In recent years, the challenge of Covid-19 was overcome to create an opportunity for a truly national software platform called Arogya Setu, with 176 million users, many of whom graduated to the Co-WIN app.
The Itihaasa project has been fortunate to hear the story of these 60 years of an India IT brand from many of those who made it happen.

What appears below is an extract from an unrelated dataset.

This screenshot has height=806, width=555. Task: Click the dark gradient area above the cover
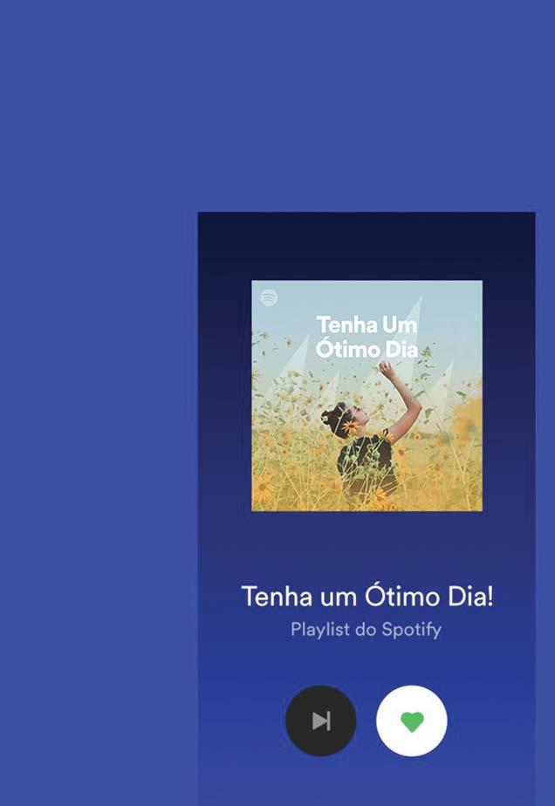367,246
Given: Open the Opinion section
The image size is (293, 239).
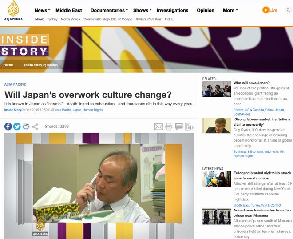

It transforms what could have been a dry narrative into an always-revealing, sometimes-hilarious, never-boring collection of anecdotes.
The authors have skillfully woven extracts from their audio and video archives into the text of this book to lend a smack of authenticity to what is essentially a history of technology.
Serial author, Professor Rajaraman explains why his first book on programming was a somewhat shabby production: He insisted to his publishers, Prentice-Hall, that the cover price had to be no higher than Rs 15. The only way they could achieve this was by using cheap paper and reproducing the electric-typewritten manuscript without new typesetting.
The professor confirms what was for long an apocryphal story — that IIT Kanpur’s first IBM computer made the journey from airport to campus in a bullock cart.
The reason was not that there were no motor cars in 1962, but that a cart with rubber tires was the best way to ensure that the computer arrived undamaged after traversing a very bad and untarred road.
This makes for a second instance when a vital piece of computer hardware made its Indian journey under animal power!
In an earlier book, similarly based on first-person recollections of India’s unsung technology pioneers (Icons of Indian IT, 2018), Professor S Sadagopan (founder-director of IIIT Bangalore) and I had described how the first satellite dish antenna that Texas Instruments (TI) used to connect with its United States headquarters made the journey from Bangalore airport to its Millers Road office in a bullock cart.
I understood from some TI staffers of the time that this was for different reasons — only the government was allowed to own and operate dish antennas for communication and the transit from the airport had to be slow enough for it to be tracked at all times!
Srini Rajam, the India head of TI in the 1990s, went on to set up his own company, Ittiam, that put India on the global map as a source of digital signal processing solutions.
Many of the turning points in the India IT story came as a result of fortuitous happenstance: Azim Premji explains why his decision to diversify from the family business of selling vanaspati led to his turning Wipro into a bellwether technology player.
Infosys co-founders speak of the early challenges they faced before the company earned credibility as a technology services powerhouse.
And when his father gifted Bharat Goenka a computer for his birthday, it inspired him to start a company — Peutronics — that was to create India’s most successful financial accounting software, Tally.
Bored with selling desk calculators for DCM Data Products, Shiv Nadar and five colleagues left to start what became Hindustan Computers Limited (now HCL), a pioneer in the indigenous manufacture of mini computers and desktop personal computers (PCs).
One HCL executive, Rajendra Pawar, in turn left to start NIIT (National Institute of Information Technology) in 1991— a pioneer in computer education.
The authors fill in the gaps where they don’t have first-person narrative to tap into — this ensures that achievements like India’s indigenous supercomputing initiatives like the Param series, helmed by Dr Vijay Bhatkar at the Centre for Development of Advanced Computing (C-DAC), Pune, are not overlooked.
They also recognise the contribution of Indian entrepreneurs like Sridhar Vembu, whose company Zoho has made Chennai a de facto capital for business software-as-a-service and has broken the urban fixation to take development centres to rural reaches in Tamil Nadu, like Tenkasi and Renigunta.
The notes and references are exhaustive and useful, but the lack of an index for what will be for many a book of reference seems an unfortunate lacuna.
The combo of insightful narrative and revealing personal anecdotes helps justify the book’s title. The Indian IT story was indeed a success story that prevailed against all odds to create a globally respected brand.